The increasing shift from having one computer to having several intelligent (also called smart) products embedded in everyday’s environments raises many new challenges and offers new opportunities. Their ability to communicate with each other and the user allows system designers to use several smart products together to fulfill a given task supporting more complex behavior. It is also important to include the user naturally into the tasks, telling them what to do or using sensors to detect what they are doing. Nowadays, the behavior of smart environments is often determined dynamically, using task planners and reasoners on ontologies to conclude how a task could be performed. Nevertheless those techniques mainly refer to the technical aspects of tasks like the order of steps required to perform it. Due to this focus, the interaction with users is often disregarded whereas it should be one of the most essential challenges to address. After all, it is the main objective of those environments to help the user with the tasks she wants to fulfill and not to make users adapt to synthetic environments.
To create such a natural appearing behavior, interaction with users should be designed in an adaptive way. It must not be the goal of programmers to manually define all possible situations, where products approach their users, in advance. Of course, it might be necessary to define parts of the interaction explicitly, for example when the designer exactly knows that in a certain step the system needs to approach the user and tell her something specific. Nevertheless, in really smart environments it also needs to be possible to define interaction on a more abstract layer. Designers should neither have to explicitly define, how to ask users for missing values or to tell the user that an action has to be done by her, nor need to define every possible impact of the environment or the user situation into the workflow. For example if the noise in the background increases, voice output might not be possible any more or when the user is driving a car, only important data is allowed to show up.
As the focus lies on non-expert end-user, the most important requirements for user acceptance of smart environments are natural ways of product-initiated interaction and the feeling of being in control of the system.

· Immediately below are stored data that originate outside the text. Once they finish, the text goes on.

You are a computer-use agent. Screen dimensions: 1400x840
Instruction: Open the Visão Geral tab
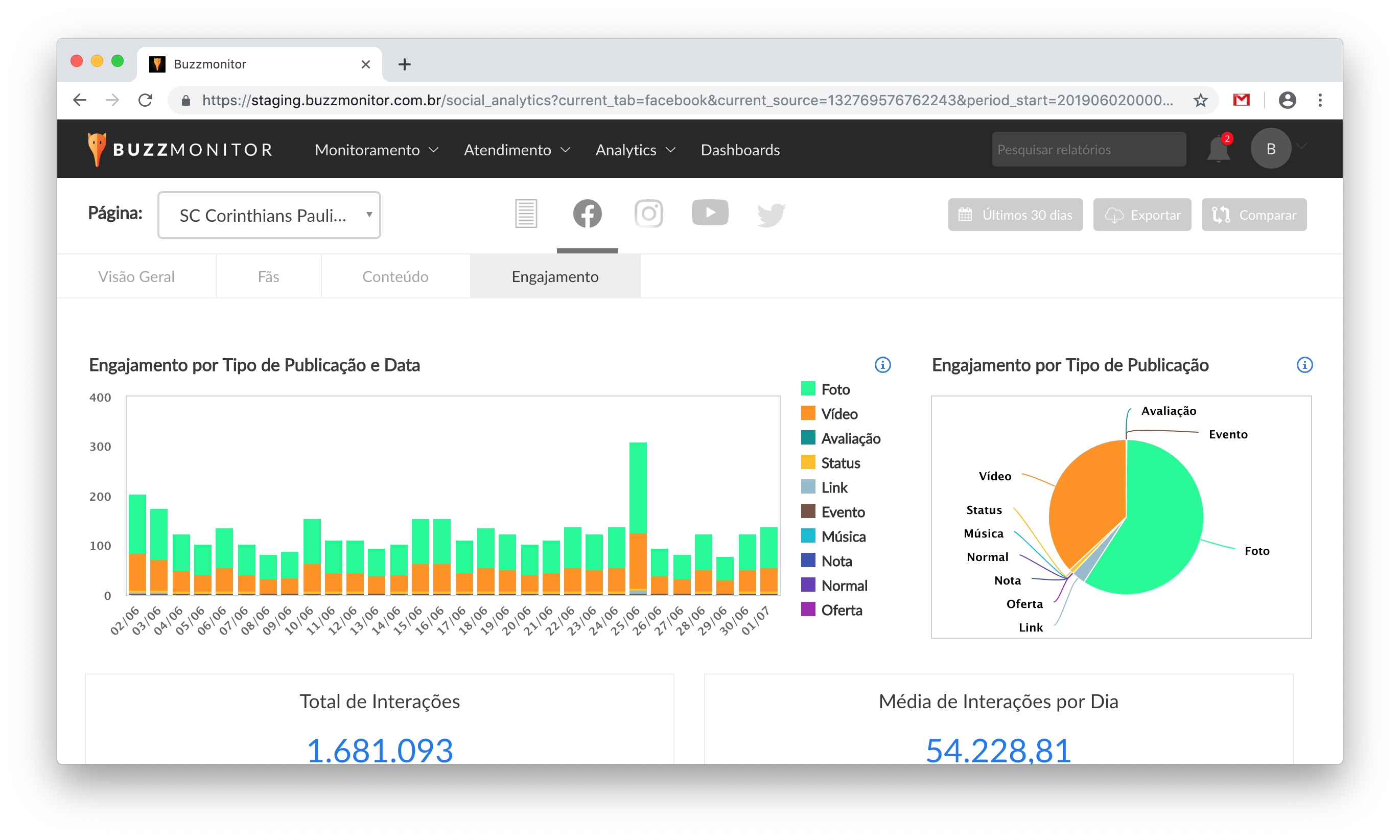click(x=136, y=277)
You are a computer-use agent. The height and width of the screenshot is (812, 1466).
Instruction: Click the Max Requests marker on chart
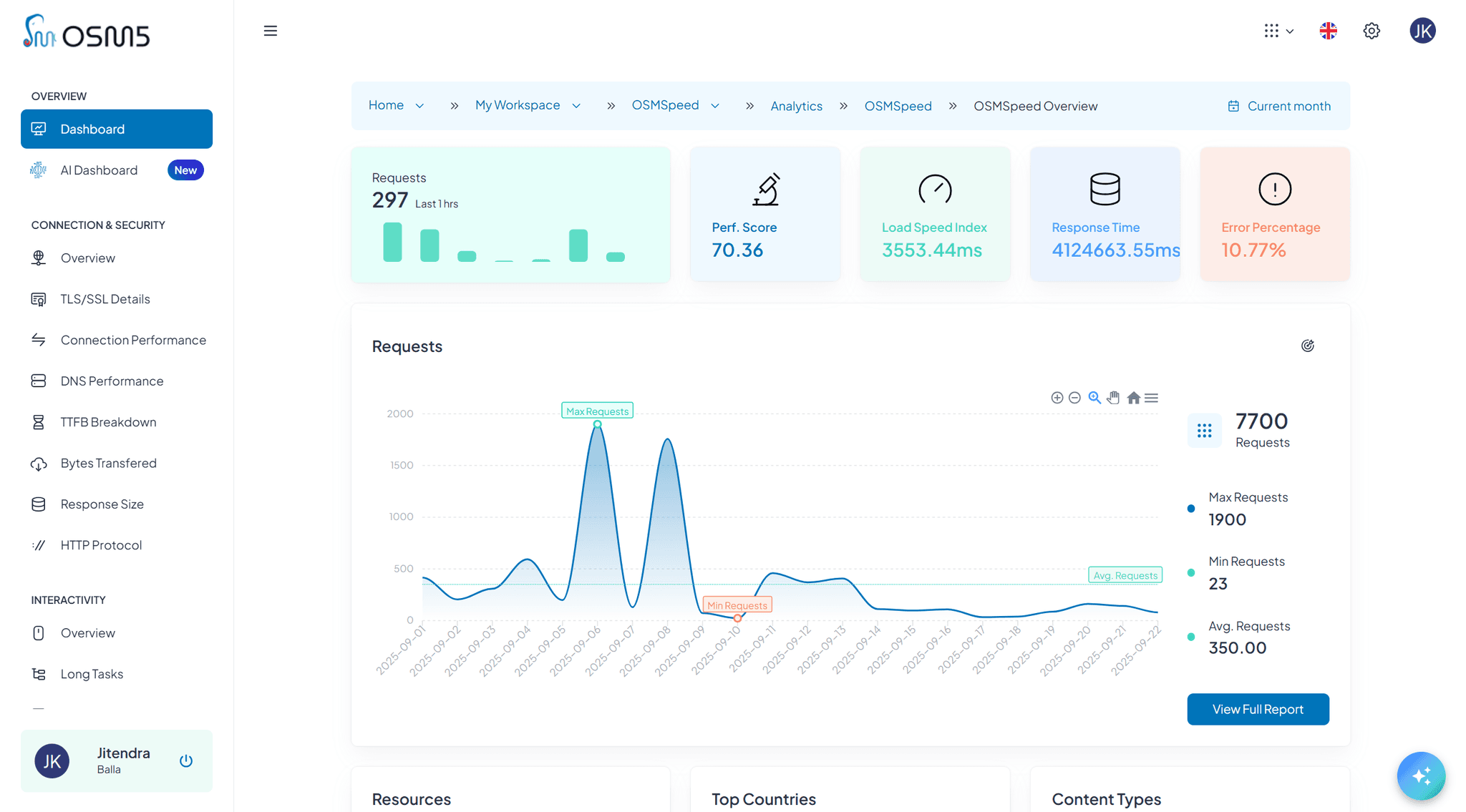[x=597, y=424]
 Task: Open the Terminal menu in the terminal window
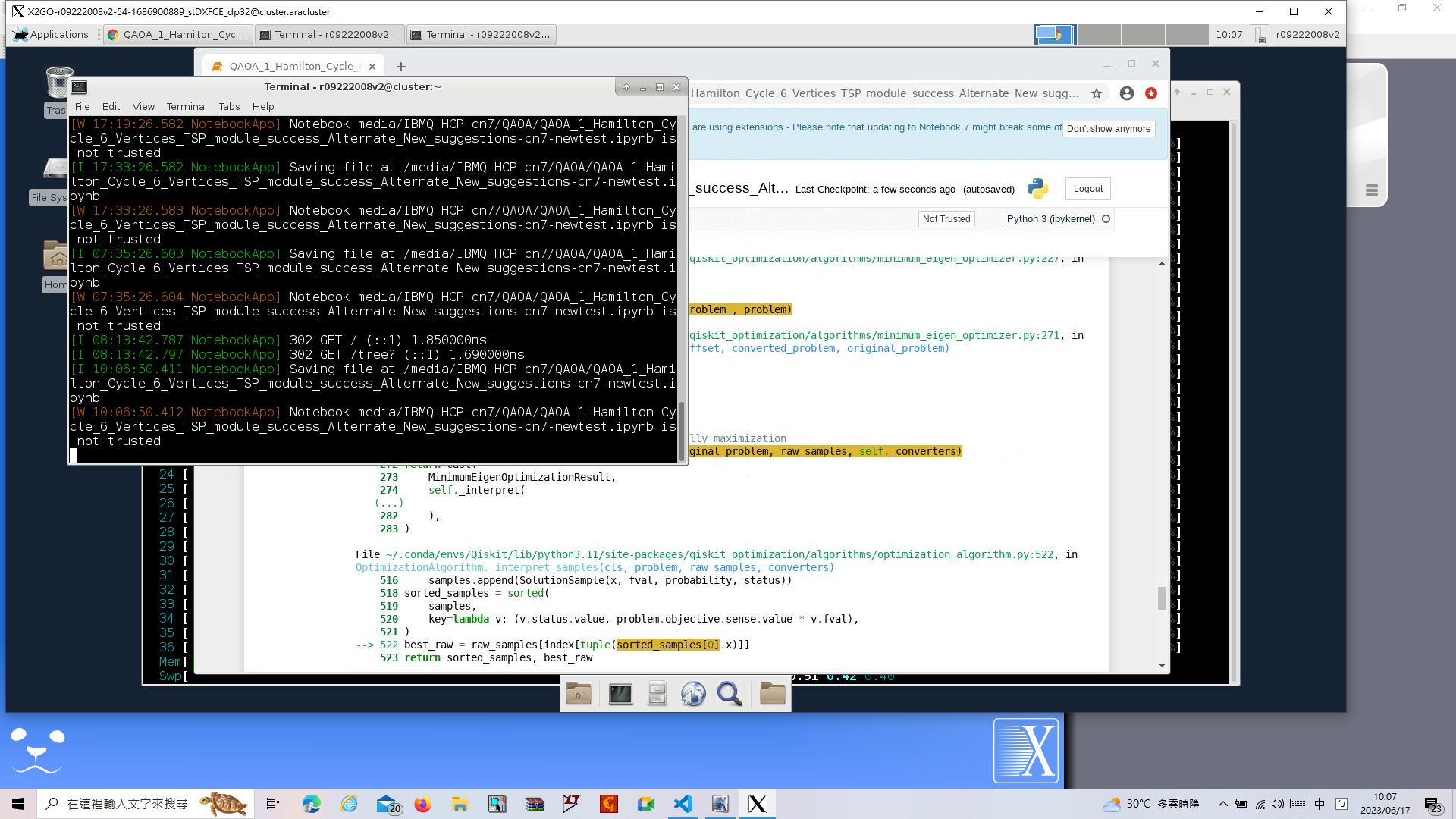(187, 106)
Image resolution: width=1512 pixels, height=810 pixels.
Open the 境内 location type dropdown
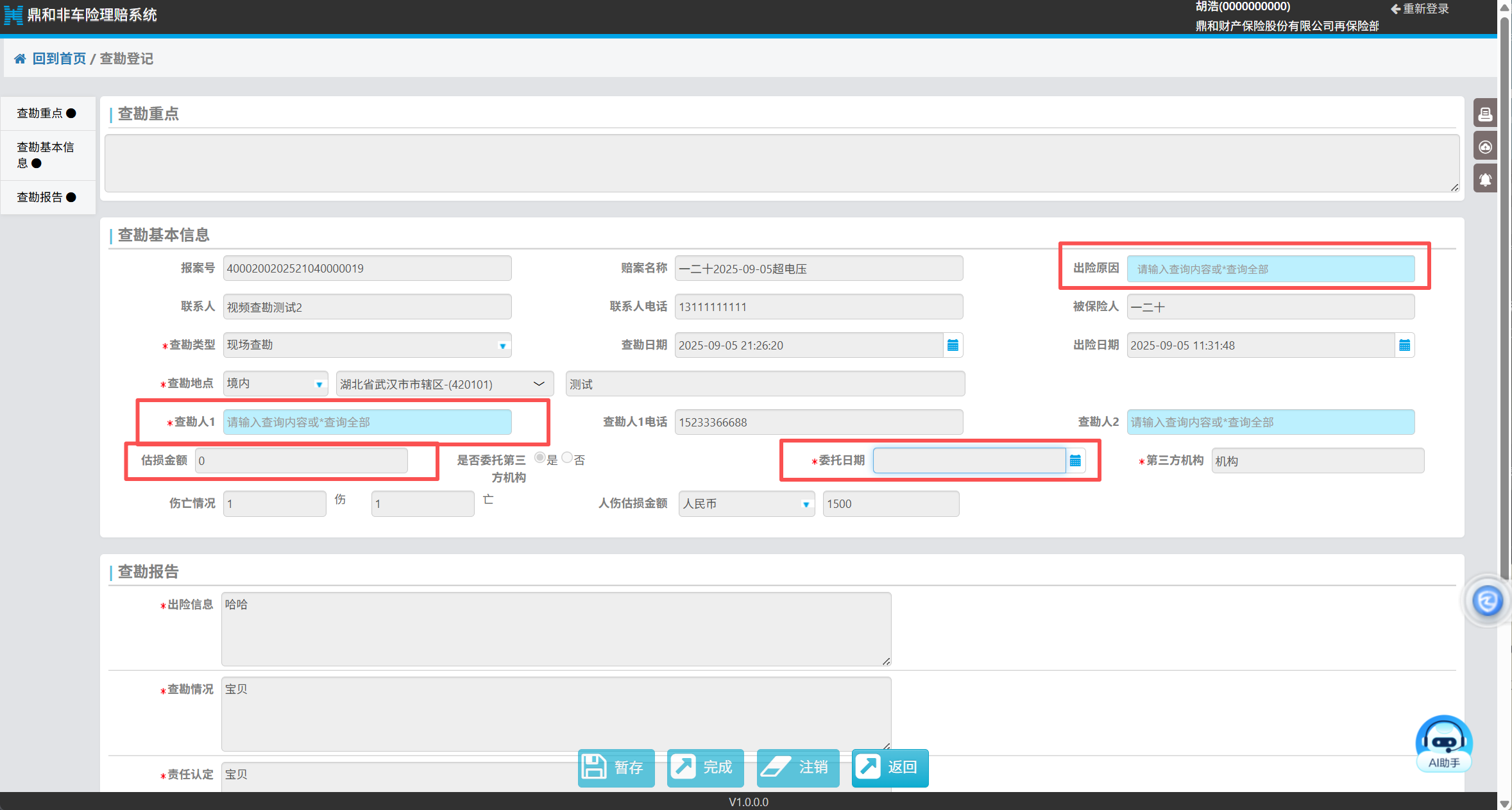pyautogui.click(x=318, y=384)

To provide more natural interaction, an initial classification of product-initiated interaction methods with the user (called “Interaction Types”) is required. A critical warning for example has other requirements than just some information about the weather and thus has to be handled different. These types can be used to describe the interaction on an abstract level. They contain only basic information about the content to communicate but their type can be used at runtime to figure out, how or when the content should be presented to the user, depending on given context information like background noise or stress level of the user. Thus a complex adaptive behavior can be easily included into workflows to generate the real interaction during runtime more reasonable and natural. As a result of this, a simple functional workflow is changed into an “interactionflow” with the aim to make interaction natural for the end-user and easy to design for the system engineer. To achieve this, it is not reasonable to constrain the definition of interaction to cases, where designers have to define the interaction explicitly for a given step in the workflow. Moreover, when the smart environment recognizes for example missing values or capabilities, the user should be approached dynamically without the need to design this explicitly in the workflow. The designer might only deliver a meta-task and if the product cannot find a way to perform it automatically, it informs the user to take some actions.

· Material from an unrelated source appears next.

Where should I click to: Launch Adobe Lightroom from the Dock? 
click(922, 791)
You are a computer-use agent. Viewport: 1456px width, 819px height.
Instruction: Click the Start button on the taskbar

However, natural interaction is not sufficient to ensure the user’s acceptance of such systems. The environment might behave quite natural but can the user now feel in control of it? The feeling of control heavily depends on the design of the system. On the one hand, if the environment behaves highly dynamically and autonomously, the user would probably reject the system because she does not know what it does. If on the other hand the system is too static and the user tries to extend it, she might be overwhelmed by (incomprehensible) configuration dialogues for every possible combination of products and tasks. So there exists a tradeoff between dynamic behavior and control complexity. Thus, automated learning and reasoning is as important as being able to reconfigure or define workflows manually in an understandable way.
As real time monitoring solutions cannot be regarded as serious solutions for allowing end-users to control their environment, we raise the question how far they really can be involved into the management of tasks, in our case the workflows available in the environment. Thereby the scale reaches from none over partial up to complete involvement. No involvement is given if the environment only supports a predefined, static amount of workflows or if new workflows can be learned automatically but the user can not influence what is actually learned. Partial involvement describes the case where automatically learned workflows can be changed or redefined, while the system also allows the end-user to define and program whole workflows by herself. Complete involvement then requires the end-users to be experts in defining workflows, because in this case the user has to do all the programming. Due to the focus on non-expert end-users, only the partial involvement will be discussed further on.

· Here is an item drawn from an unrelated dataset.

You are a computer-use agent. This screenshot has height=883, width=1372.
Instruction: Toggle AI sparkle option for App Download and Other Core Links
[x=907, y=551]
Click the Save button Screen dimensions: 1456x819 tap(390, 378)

The first way to include users is to learn from the user’s interaction with the environment. This can only be made reliable and trustworthy by presenting her the results in an appropriate way. This presentation is important to avoid wrong conclusions of automated reasoners, to give the user the possibility to reconfigure learned workflows and to feel in control of what happens in the background. An important focus lies on the question how this kind of learned data can be presented to the user and how she can handle error cases, where the system has learned wrong rules, most intuitively.
Coming to the second way it is remarkable that sometimes adaptive systems based on automatic conclusions might not be sufficient. End-users might not only want to reconfigure their environment, they might also want to add new behavior special to their needs. In opposite to programmers it cannot be anticipated that end-users use usual workflow editors. Their handling is complicated and not very suitable for the concrete situation of smart environments. Thus a natural way to enable end-users to define tasks for their environment needs to be created. Those descriptions can once more make use of the interaction types, so even end-users can define workflows that allow smart interactive environments to behave in a natural manner.